● **DATASET**
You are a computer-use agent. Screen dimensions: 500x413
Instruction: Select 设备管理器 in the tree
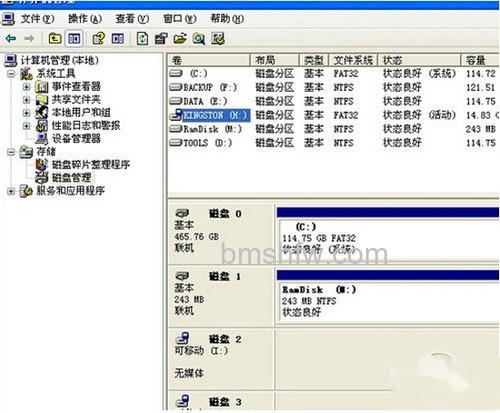click(x=76, y=138)
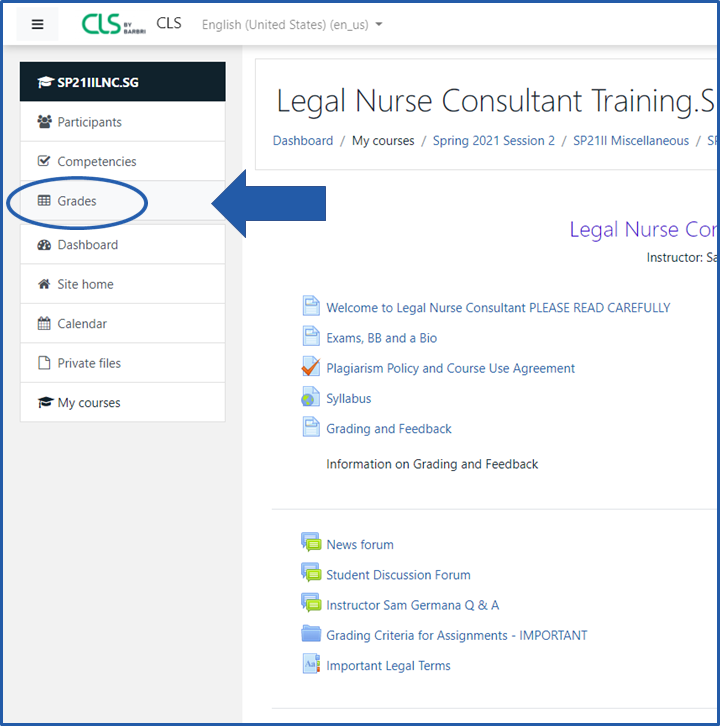Image resolution: width=720 pixels, height=726 pixels.
Task: Open the English (United States) language dropdown
Action: click(292, 25)
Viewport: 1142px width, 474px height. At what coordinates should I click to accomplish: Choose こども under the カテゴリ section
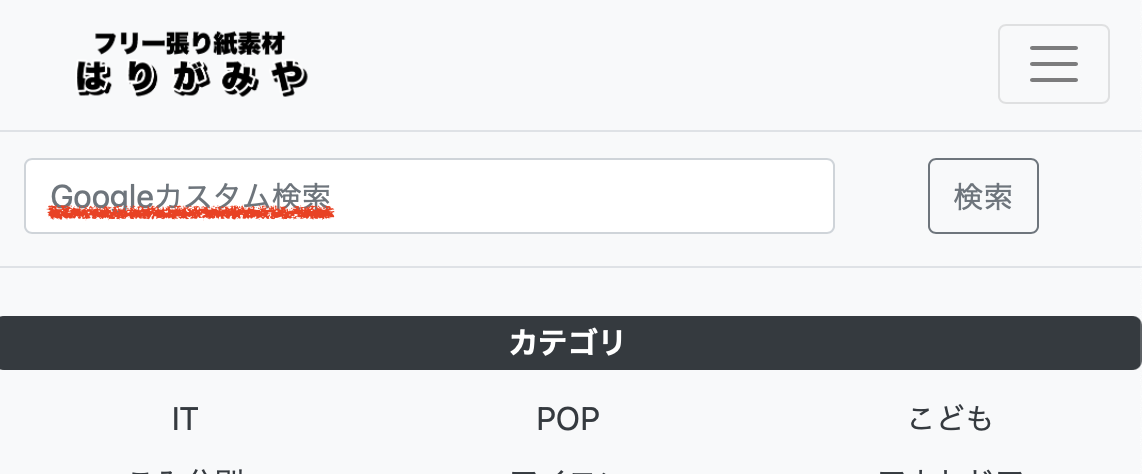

● **EXERCISE INSTRUCTIONS**
Reproduce every one of the records above verbatim, omitting the pictures.

● **CORRECT RESPONSE**
You are a computer-use agent. Screen dimensions: 500x413
Instruction: Select 设备管理器 in the tree
click(x=76, y=138)
Image resolution: width=720 pixels, height=726 pixels.
Task: Open the English (United States) language dropdown
Action: click(292, 25)
Viewport: 1142px width, 474px height. At what coordinates should I click to accomplish: Choose こども under the カテゴリ section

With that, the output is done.